Due the Jep now being an abstract class in 4.0.3, I also updated my Java code to use SubInterpreter rather than Jep:

private static final ThreadLocal<Jep> threadLocal = new ThreadLocal<Jep>() {
    @Override
    protected Jep initialValue() {
        try {
            final JepConfig jepConfig = new JepConfig();
            jepConfig.setIncludePath(null);
            jepConfig.setClassLoader(null);
            jepConfig.setClassEnquirer(new ClassEnquirerImpl());

            return new SubInterpreter(jepConfig);
        } catch (JepException e) {
            throw new RuntimeException(e);
        }
    }

    @Override
    public void remove() {
        Jep jep = this.get();
        if (jep != null) {
            try {
                jep.close();
            } catch (JepException ex) {
                throw new RuntimeException(ex);
            }
        }
        super.remove();
    }
};

However, when I run my Java code now, I am seeing the JVM crash with the following error. This appears to happen after the split_email.py has been called:

12:45:31.452 worker-markup-fs> INFO  [2022-10-11 11:45:31,452] com.github.cafdataprocessing.worker.markup.core.EmailSplitter: Starting email splitting based on document received
12:45:31.960 worker-markup-fs> /usr/lib/python3.10/site-packages/talon/signature/extraction.py:7: UserWarning: NumPy was imported from a Python sub-interpreter but NumPy does not properly support sub-interpreters. This will likely work for most users but might cause hard to track down issues or subtle bugs. A common user of the rare sub-interpreter feature is wsgi which also allows single-interpreter mode.
12:45:31.960 worker-markup-fs> Improvements in the case of bugs are welcome, but is not on the NumPy roadmap, and full support may require significant effort to achieve.
12:45:31.960 worker-markup-fs> import numpy
12:45:32.950 worker-markup-fs> INFO  [2022-10-11 11:45:32,949] com.github.cafdataprocessing.worker.markup.core.EmailSplitter: Email Splitting completed
12:45:32.950 worker-markup-fs> INFO  [2022-10-11 11:45:32,949] com.github.cafdataprocessing.worker.markup.core.MarkupHeadersAndBody: Starting markup of Headers and Body
12:45:32.956 worker-markup-fs> OpenJDK 64-Bit Server VM warning: INFO: os::commit_memory(0x00007f6a94e9f000, 16384, 0) failed; error='Not enough space' (errno=12)
12:45:32.956 worker-markup-fs> [31.713s][warning][os,thread] Failed to start thread "Unknown thread" - pthread_create failed (EAGAIN) for attributes: stacksize: 1024k, guardsize: 0k, detached.
12:45:32.956 worker-markup-fs> #
12:45:32.956 worker-markup-fs> # There is insufficient memory for the Java Runtime Environment to continue.
12:45:32.956 worker-markup-fs> # Native memory allocation (mmap) failed to map 16384 bytes for committing reserved memory.

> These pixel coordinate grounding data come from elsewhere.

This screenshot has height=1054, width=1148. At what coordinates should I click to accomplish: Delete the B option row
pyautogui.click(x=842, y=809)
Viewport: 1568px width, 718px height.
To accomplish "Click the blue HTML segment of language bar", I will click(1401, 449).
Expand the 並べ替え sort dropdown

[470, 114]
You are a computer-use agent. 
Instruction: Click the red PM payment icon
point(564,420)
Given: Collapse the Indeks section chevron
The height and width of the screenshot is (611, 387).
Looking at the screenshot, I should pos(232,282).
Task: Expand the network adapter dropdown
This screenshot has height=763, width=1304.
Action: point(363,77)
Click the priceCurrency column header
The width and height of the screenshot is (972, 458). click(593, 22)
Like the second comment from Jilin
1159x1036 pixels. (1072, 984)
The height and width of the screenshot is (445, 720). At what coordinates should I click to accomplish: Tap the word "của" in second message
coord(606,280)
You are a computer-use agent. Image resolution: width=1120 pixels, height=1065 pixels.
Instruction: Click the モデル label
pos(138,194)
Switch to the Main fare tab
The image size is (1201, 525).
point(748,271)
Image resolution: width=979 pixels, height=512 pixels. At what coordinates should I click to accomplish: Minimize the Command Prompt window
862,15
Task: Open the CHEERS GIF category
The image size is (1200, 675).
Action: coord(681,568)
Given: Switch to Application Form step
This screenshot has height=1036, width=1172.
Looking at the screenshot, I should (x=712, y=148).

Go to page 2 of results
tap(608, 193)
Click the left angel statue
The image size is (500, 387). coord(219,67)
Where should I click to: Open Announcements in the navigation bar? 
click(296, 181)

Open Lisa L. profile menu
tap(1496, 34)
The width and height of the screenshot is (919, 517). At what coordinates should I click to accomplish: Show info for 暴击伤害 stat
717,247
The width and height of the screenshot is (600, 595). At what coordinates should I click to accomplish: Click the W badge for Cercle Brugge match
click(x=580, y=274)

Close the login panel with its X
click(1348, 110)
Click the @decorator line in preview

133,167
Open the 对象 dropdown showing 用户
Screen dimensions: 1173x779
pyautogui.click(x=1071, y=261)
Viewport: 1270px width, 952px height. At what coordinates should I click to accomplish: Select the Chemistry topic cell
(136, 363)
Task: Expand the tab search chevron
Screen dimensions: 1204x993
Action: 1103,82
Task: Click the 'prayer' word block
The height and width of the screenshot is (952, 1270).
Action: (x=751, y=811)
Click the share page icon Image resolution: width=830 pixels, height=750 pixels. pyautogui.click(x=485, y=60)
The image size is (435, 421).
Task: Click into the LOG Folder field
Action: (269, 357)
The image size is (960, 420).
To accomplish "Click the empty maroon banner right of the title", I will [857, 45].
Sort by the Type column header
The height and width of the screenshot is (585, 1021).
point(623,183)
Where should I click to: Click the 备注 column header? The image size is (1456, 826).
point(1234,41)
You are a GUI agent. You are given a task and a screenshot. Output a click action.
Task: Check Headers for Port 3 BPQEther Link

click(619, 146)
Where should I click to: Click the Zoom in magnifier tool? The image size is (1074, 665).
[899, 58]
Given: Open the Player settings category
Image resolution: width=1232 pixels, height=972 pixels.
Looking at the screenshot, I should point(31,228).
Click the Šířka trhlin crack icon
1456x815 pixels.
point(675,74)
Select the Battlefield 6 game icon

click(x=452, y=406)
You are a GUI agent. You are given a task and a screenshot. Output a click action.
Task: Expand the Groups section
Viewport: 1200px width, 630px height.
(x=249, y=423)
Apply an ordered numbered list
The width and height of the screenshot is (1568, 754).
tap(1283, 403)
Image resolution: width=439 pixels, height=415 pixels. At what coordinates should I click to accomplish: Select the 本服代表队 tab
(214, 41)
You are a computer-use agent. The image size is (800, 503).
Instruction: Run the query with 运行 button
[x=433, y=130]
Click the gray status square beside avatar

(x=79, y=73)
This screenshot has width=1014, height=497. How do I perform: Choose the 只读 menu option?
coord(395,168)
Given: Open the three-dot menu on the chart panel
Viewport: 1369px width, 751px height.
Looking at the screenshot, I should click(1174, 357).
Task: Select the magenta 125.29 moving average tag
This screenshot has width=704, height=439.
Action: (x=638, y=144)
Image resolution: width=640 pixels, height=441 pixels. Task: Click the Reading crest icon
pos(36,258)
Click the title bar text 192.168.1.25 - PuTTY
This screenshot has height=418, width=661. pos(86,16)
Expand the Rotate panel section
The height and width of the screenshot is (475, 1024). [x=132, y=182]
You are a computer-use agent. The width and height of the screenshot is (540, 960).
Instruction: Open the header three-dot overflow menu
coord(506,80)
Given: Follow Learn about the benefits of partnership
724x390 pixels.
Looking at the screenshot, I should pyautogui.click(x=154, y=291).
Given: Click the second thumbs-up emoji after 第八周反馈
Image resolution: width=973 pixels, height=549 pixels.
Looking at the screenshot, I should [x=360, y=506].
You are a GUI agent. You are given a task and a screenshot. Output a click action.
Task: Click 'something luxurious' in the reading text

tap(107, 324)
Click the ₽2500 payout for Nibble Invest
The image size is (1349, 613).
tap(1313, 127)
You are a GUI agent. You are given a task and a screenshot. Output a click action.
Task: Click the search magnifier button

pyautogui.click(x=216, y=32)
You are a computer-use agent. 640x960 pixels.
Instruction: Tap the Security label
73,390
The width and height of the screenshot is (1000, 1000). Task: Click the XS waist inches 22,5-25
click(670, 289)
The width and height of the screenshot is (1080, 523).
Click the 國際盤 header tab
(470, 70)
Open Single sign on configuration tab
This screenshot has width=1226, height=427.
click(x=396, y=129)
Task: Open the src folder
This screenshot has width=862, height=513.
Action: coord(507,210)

Is there anything I'm doing wrong that could be causing this?

I did try using SharedInterpreter instead of SubInterpreter but saw the same error. Going by this:

https://github.com/ninia/jep/wiki/SharedInterpreter-vs-SubInterpreter#which-should-i-use

I think SubInterpreter is what I should be using, given how I used Jep instances previously.

I did note this warning in the log as well, but not sure if its related to the JVM crash or not:

/usr/lib/python3.10/site-packages/talon/signature/extraction.py:7: UserWarning: NumPy was imported from a Python sub-interpreter but NumPy does not properly support sub-interpreters. This will likely work for most users but might cause hard to track down issues or subtle bugs. A common user of the rare sub-interpreter feature is wsgi which also allows single-interpreter mode.

Many thanks

rorytorneymf commented 1 year ago

Closing this, the memory issue was caused by a local machine issue, apologies.